→ Source document

At any point in time, one or more boxes will be paintable, i.e. they are able to be painted next without introducing problems (though possibly introducing a cost due to having a different colour from the most recently painted box).

The question at every point is: What colour should we pick to draw next? It's not necessary to think about picking individual paintable boxes to draw, because as soon as you pick a particular box to draw next, you might as well draw all available boxes of the same colour that can be drawn at that time. That's because painting a box never adds constraints to the problem, it only removes them; and choosing not to paint a paintable box when you could do so without changing the current colour cannot make the solution less expensive than it would otherwise be, since you will later have to paint this box and that may require a colour change. This also means it doesn't matter in which order we paint paintable boxes of the same colour, since we will paint all of them at once in a single "block" of box painting operations.

The dependency graph

Start by building a "lies underneath" dependency graph, where each coloured rectangle is represented by a vertex and there is an arc (arrow) from v to u if rectangle v overlaps rectangle u and lies underneath it. My first thought was to use this to build a "must be drawn before" dependency graph by finding the transitive closure, but actually we don't need to do this, since all the algorithms below care about is whether a vertex is paintable or not. Paintable vertices are the vertices that have no predecessors (in-arcs), and taking the transitive closure does not alter whether a vertex has 0 in-arcs or not.

In addition, whenever a box of a given colour has only boxes of the same colour as its ancestors, it will be painted in the same "block" -- since all those ancestors can be painted before it without changing colours.

→ Data records
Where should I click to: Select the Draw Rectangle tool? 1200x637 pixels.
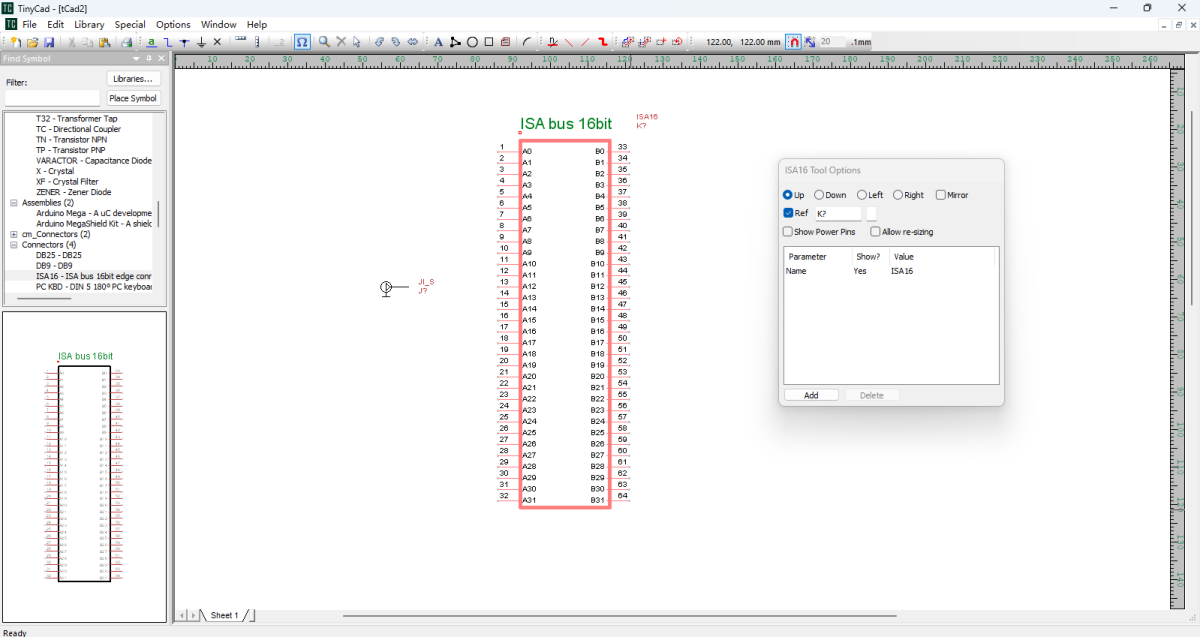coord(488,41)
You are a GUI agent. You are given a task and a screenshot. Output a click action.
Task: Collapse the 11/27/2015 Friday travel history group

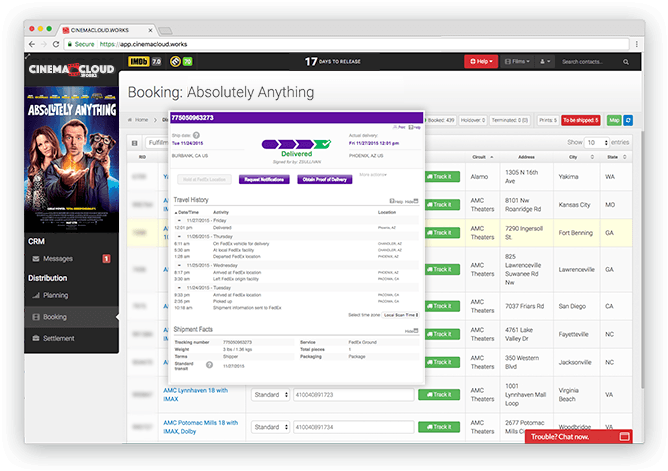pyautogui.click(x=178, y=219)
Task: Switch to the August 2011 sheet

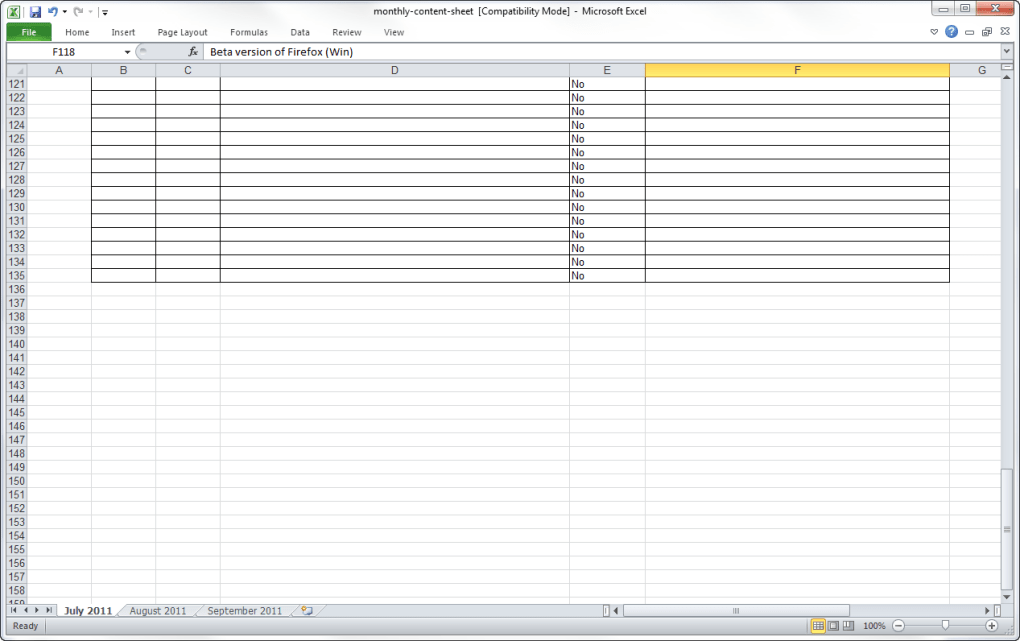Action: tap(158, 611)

==

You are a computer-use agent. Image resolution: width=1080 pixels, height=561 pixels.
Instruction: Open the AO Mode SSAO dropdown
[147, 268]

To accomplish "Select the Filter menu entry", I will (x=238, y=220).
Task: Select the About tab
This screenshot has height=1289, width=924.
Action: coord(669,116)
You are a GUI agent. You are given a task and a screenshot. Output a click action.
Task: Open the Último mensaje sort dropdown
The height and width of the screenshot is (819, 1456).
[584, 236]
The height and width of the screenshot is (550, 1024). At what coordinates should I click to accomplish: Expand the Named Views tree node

→ Objectives
[A] In the passage on painting overlapping boxes, which vertices of the dependency graph are paintable?
[B] Carry on the passage on painting overlapping boxes from its last sentence.
The entries have nothing to do with the passage on painting overlapping boxes.

→ Responses for each task
[A] The vertices that have no predecessors (in-arcs).

[B]
A speedup

To cut down on computation, notice that whenever all paintable boxes of some particular colour have no different-coloured descendants, painting this colour won't open up any new opportunities for other boxes to become paintable, so we don't need to consider this colour when considering which colour to paint next -- we can always leave it till later with no risk of increasing the cost. In fact it's better to leave painting this colour till later, since by that time other boxes of this colour may have become paintable. Call a colour helpful if there is at least one paintable box of that colour that has a different-coloured descendant. When we get to the point when there are no helpful colours remaining (i.e. when all remaining boxes overlap only boxes of the same colour, or no boxes at all) then we are done: just paint the boxes of each remaining colour, picking colours in any order.

Algorithms

These observations suggest two possible algorithms:

  1. A fast but possibly suboptimal greedy algorithm: Choose to paint next the colour that produces the most new paintable vertices. (This will automatically consider only helpful colours.)
  2. A slower, exact DP or recursive algorithm: For each possible helpful colour c, consider the dependency graph produced by painting all paintable c-coloured boxes next:

    Let f(g) be the minimum number of colour-changes required to paint all boxes in the dependency graph g. Then

    f(g) = 1 + min(f(p(c, g)))

    for all helpful colours c, where p(c, g) is the dependency graph produced by painting all paintable boxes of colour c. If G is the dependency graph for the original problem, then f(G) will be the minimum number of changes. The colour choices themselves can be reconstructed by tracing backwards through the DP cost matrix.

    f(g) can be memoised to create a dynamic programming algorithm that saves time whenever 2 different permutations of colour choices produce the same graph, which will happen often. But it might be that even after DP, this algorithm could take an amount of time (and therefore space) that is exponential in the number of boxes... I will have a think about whether a nicer bound can be found.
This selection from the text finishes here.